Irving Unleashed… A Revealing Conversation with Terry Irving

The last time I met with Mr Terry Irving we spent a lot of time talking about his career. This time I had a lot of mail from people asking to know more about the man. Let me take you to a cold winter evening in 2012. Terry was busy– but anxious to get the interview started. The tape rolls as follows…

 

terry Irving 3I’mm Baa-aack. All ready to do an interview with you, Nick.

Q) Hey Terry–ready to start?

A) Sure– oddly enough, I have another interview scheduled with IPTV Magazine – don’t know why.

Q) Okay, so let me ask you– did you enjoy the first interview we conducted?

A) I LOVED it– oh have we started?

(I knew from this start that Terry was in a good mood– jovial and Terry Irving go well together.)

Q) Yes, but I’ll keep that in– just for my ego.

A) Well, then let’s forge on into the verbal wilderness.

Q) I loved it, too– so what should we talk about?

A) How about my effing book (to use Terry Prachett’s words)?

(I was bent over doubled up laughing by this point.)

Q) Your effing book? Fine– so what do you like about your effing book?

A) I have a new review blurb: “An action-packed, entertaining, and thought-provoking story appropriate for a wide audience.” Of course, it’s from the editor at Createspace, and I would suspect they don’t usually tell their authors that their novel is the worst thing they’ve read since Terry Southern’s last effort.

Q) You can’t trust an editor or journalist, Terry. Hasn’t working with me told you that?

A) No, but I’ve never trusted you.

Q) Why? (I said, falling for the joke.)

A) In the words of Ronald Reagan, “Trust but Verify”, or as Jimmy Carter said when he landed in Poland, “I would like to have carnal love with all of you.” That last was a translator’s error.

Q) Well, I’m glad you verify my work– if you didn’t I’d be worried! Seriously, so how many people do you have working on your book? What do they do? Do you have a team?

A) In full disclosure, in the other book I’m currently writing – The Unemployed Guy’s Guide to Unemployment – I have a long section on the depression that affects the unemployed. To test out my theories on the subject, I woke up at 3am worrying about, well, everything. Then, I was too tired to write and too awake to sleep, so I wasted a couple of hours worrying about the unfixable.

To make a long story slightly less boring, my head feels like it’s filled with bees and I have the attention span and the vocabulary of a newborneinfant. I want the reading public to know this and protest your inhumane practices.
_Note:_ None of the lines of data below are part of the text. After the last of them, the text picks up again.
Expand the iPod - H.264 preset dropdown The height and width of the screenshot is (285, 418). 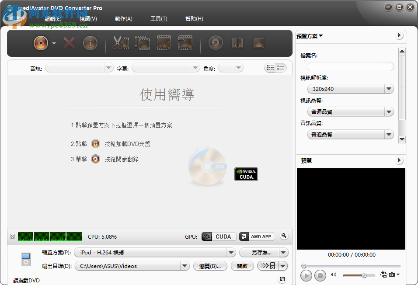[x=231, y=252]
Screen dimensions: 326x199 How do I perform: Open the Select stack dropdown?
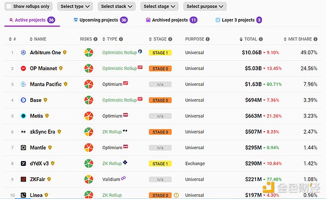tap(117, 7)
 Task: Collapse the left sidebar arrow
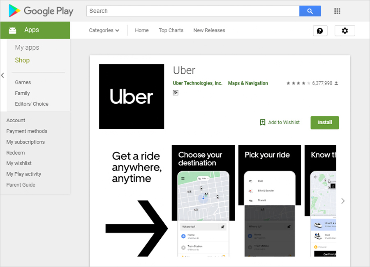[2, 75]
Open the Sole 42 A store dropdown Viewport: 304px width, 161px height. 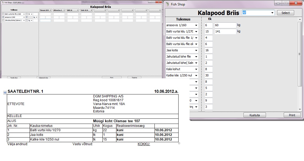(91, 10)
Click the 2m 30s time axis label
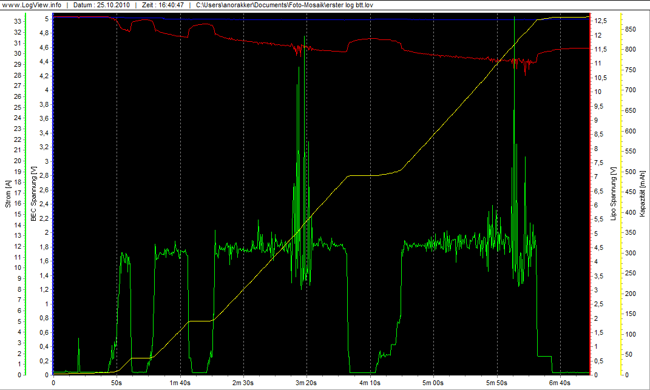This screenshot has width=650, height=390. pos(243,383)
PAYING THE BILLS worries me the most. Now, this is an interesting little chat-up between old boffins, but we should get to the meat of the matter and talk about the bloody book. Is it boffins or Gaffers?

Q) I prefer broke-ass writers.

A) Mates?

Q) Mates!

A) Onwards

Q) To victory

A) Ask a question about the book.

Q) So, about your book, Courier, Terry– how do you feel about it? Would you buy it?

A) I never set out to write Great Literature. I wanted a book that would be sitting in a bookstore at an airport and you would pick it up and go, “Hmmm. Looks okay. Should get me through the flight to LA.” It became a bit more complex than that, but basically I managed to stay away from complex ideas and literary merit.

Q) Is it all about telling a tale then? All about entertaining people?

A) I think so. Or at least that’s generally the sort of book I read. Sometimes I’m amazed when I realize that I’ve read all these serious tomes about War and Politics and the War of the Roses and whatever because I never intend to.I want to be Lee Child. That guy has what appears to be an effortless ability to force the reader – not force, entice would be better – to read on and on. I know it’s not just luck but a lot of hard work, but that’s what I’d like to be able to do. Write so that the reader forgets it’s a book so that afterwards, they simply remember the scene or the action and aren’t really sure if it was a book, a tv show or a movie.

Q) Of course, you see your book as a movie too, right?

A) Yes, my background is writing for television so the pictures are always in my mind as I write. The characters are usually talking in the background as well so it can get pretty complex in there. One of the areas I see as a weakness is that I have a fairly blunt style of writing – again from the stripped language of TV news where every word has to earn its place into a script – and I don’t put in enough descriptive sentences. I had my character crash off his motorcycle and scrape along the pavement for about a paragraph. Dennis LeHane has his guy go through a windshield and the description goes on for two pages. AND it’s brilliant.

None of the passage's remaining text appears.